No scheduled internal servicing is needed.

Common Fault Diagnosis

• Inaccurate metering: Check burden, terminal corrosion, or core saturation due to excessive fault history.
• Relay misoperation: Verify CT class matches relay setting; inspect for open secondary.
• Overheating: Measure load current; inspect for loose connections causing localized heating.

Insulation Resistance Testing

Apply 2500 V DC between primary-ground, secondary-ground, and primary-secondary. Minimum acceptable: 1000 MΩ. Values <100 MΩ indicate surface contamination or internal degradation.

When to Replace vs Repair

Cast-resin CTs are not field-repairable. Replace if:

• Visible cracks or carbon tracking on housing
• Insulation resistance <50 MΩ after cleaning
• Ratio error exceeds twice the accuracy class limit
• Physical damage from impact or thermal stress

Always de-energize and ground before removal.

Application Scenarios and System Integration

Substation Metering Applications

In 11 kV distribution substations, JDZW-35 CTs feed Class 0.2S meters for tariff billing.
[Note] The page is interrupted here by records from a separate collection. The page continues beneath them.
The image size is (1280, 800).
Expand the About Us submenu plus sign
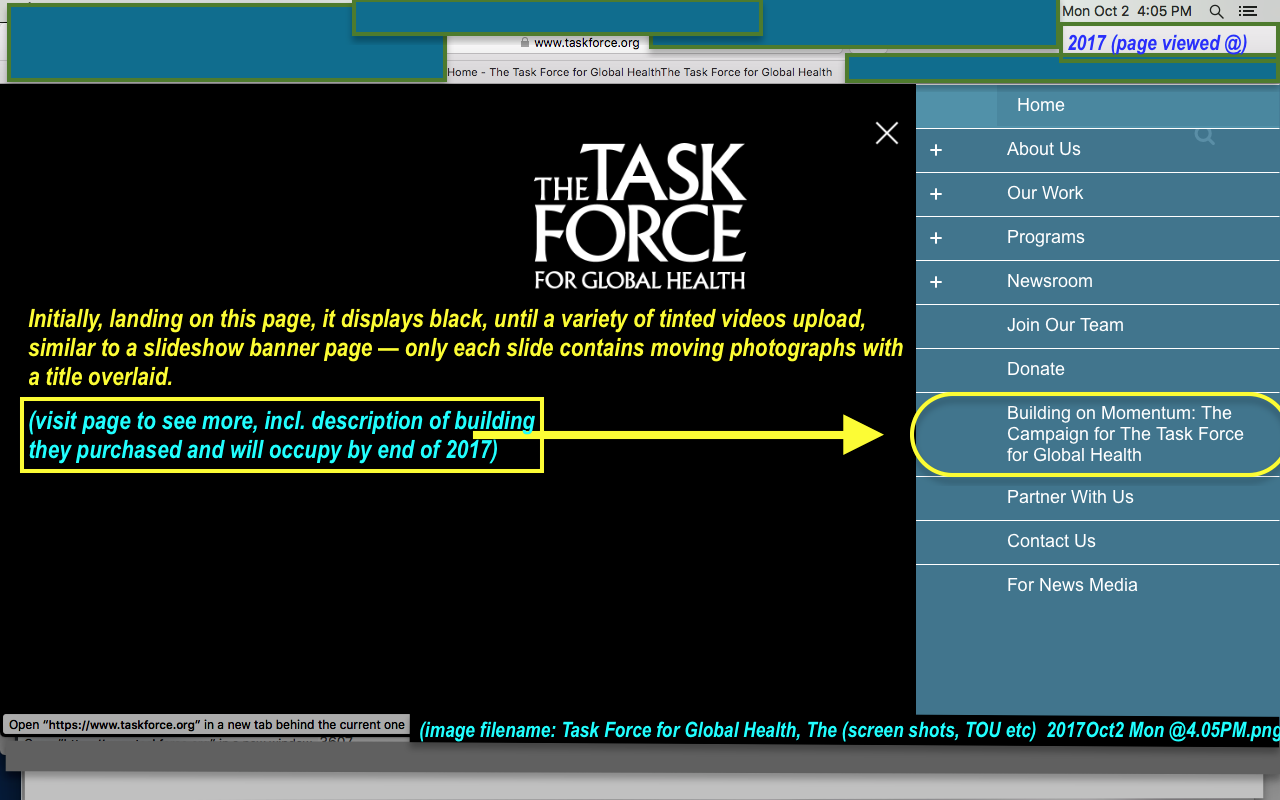pyautogui.click(x=936, y=150)
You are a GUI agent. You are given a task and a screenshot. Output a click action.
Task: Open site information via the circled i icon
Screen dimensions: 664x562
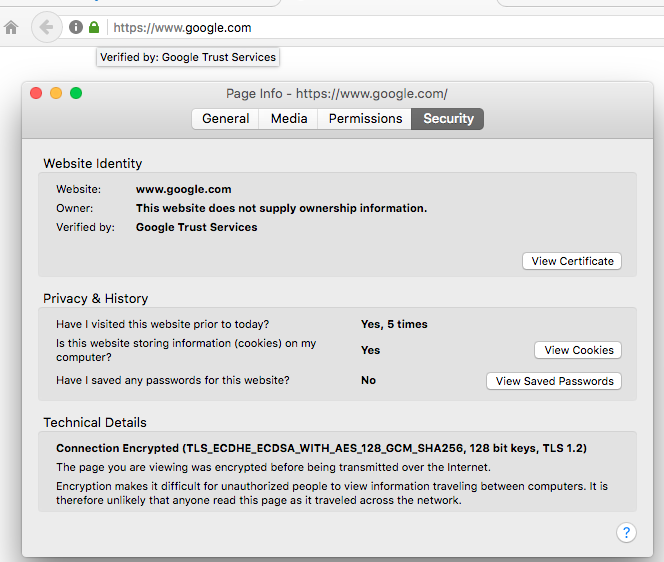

Paired with Class 0.2 VTs, they form complete metering cores compliant with EN 50470-3. High linearity ensures accurate energy integration even under harmonic distortion (THD ≤15%).

Protection Relay Coordination

For overcurrent (50/51), earth-fault (50N/51N), and differential (87) schemes, 5P10/5P20 variants provide sufficient saturation margin. Coordination studies must account for actual CT excitation curves to avoid maloperation during external faults.

Integration with SCADA Systems

Secondary outputs interface directly with IEDs (e.g., SEL-751, Siemens SIPROTEC). Analog signals are digitized locally; no additional transducers needed. Time synchronization via IRIG-B or IEEE 1588 ensures event alignment across bays.

Case Studies and Field Experience

In a 2023 deployment at a 110/11 kV urban substation in Guangdong, 24 JDZW-35 units have operated continuously under 85% load factor with zero failures over 18 months. Post-fault analysis after a 18 kA feeder fault confirmed no permanent accuracy shift (error remained within ±0.3% at 100% I_n).

FAQ1: Can the JDZW-35 be used for both metering and protection simultaneously?

No. The JDZW-35 is manufactured in dedicated variants—either metering (0.2S/0.5S) or protection (5P10/5P20)—due to conflicting core design requirements. Metering cores prioritize low excitation current for accuracy at low loads, while protection cores tolerate higher excitation to avoid saturation during faults. Dual-core models exist but are designated differently (e.g., JDZW-35M/P).

FAQ2: What is the maximum allowable secondary burden for a 5P10 JDZW-35?

The rated burden for 5P10 is typically 15 VA or 30 VA, as marked on the nameplate. The actual burden must satisfy: Z_b ≤ (ALF × I_n)² × Z_b,rated / (I_f)², where I_f is the fault current. For 5P10 at 10× I_n, Z_b must not exceed the rated value.

FAQ3: Is the JDZW-35 suitable for outdoor installation without additional housing?

Yes. The UV-stabilized cycloaliphatic epoxy resin housing meets IEC 60815 pollution severity Class III requirements. However, in coastal areas with salt fog, periodic washing with deionized water is recommended to maintain surface resistivity.

FAQ4: How does temperature affect the accuracy of the JDZW-35?

Per IEC 61869-2, accuracy is guaranteed within ±0.1% of class limits over –5°C to +40°C. Outside this range, temperature coefficients apply: ±0.02%/°C for ratio error and ±0.1 min/°C for phase displacement. Extreme cold increases winding resistance slightly but does not impact core performance.

FAQ5: What happens if the secondary winding is accidentally left open during operation?

An open secondary induces dangerously high voltages (several kV) across the terminals due to unopposed magnetizing current, risking insulation breakdown and arcing. Always use shorting switches or links when disconnecting relays or meters. Modern JDZW-35 units include built-in secondary shorting clips for safety.

FAQ6: Can the JDZW-35 be retrofitted into existing switchgear designed for oil-filled CTs?

Often yes, due to comparable primary aperture and mounting dimensions. However, verify mechanical clearances, busbar alignment tolerances, and secondary terminal positions. Electrical compatibility (burden, accuracy class) must also be reassessed. Thermal ratings are generally superior in cast-resin units, allowing direct substitution in most cases.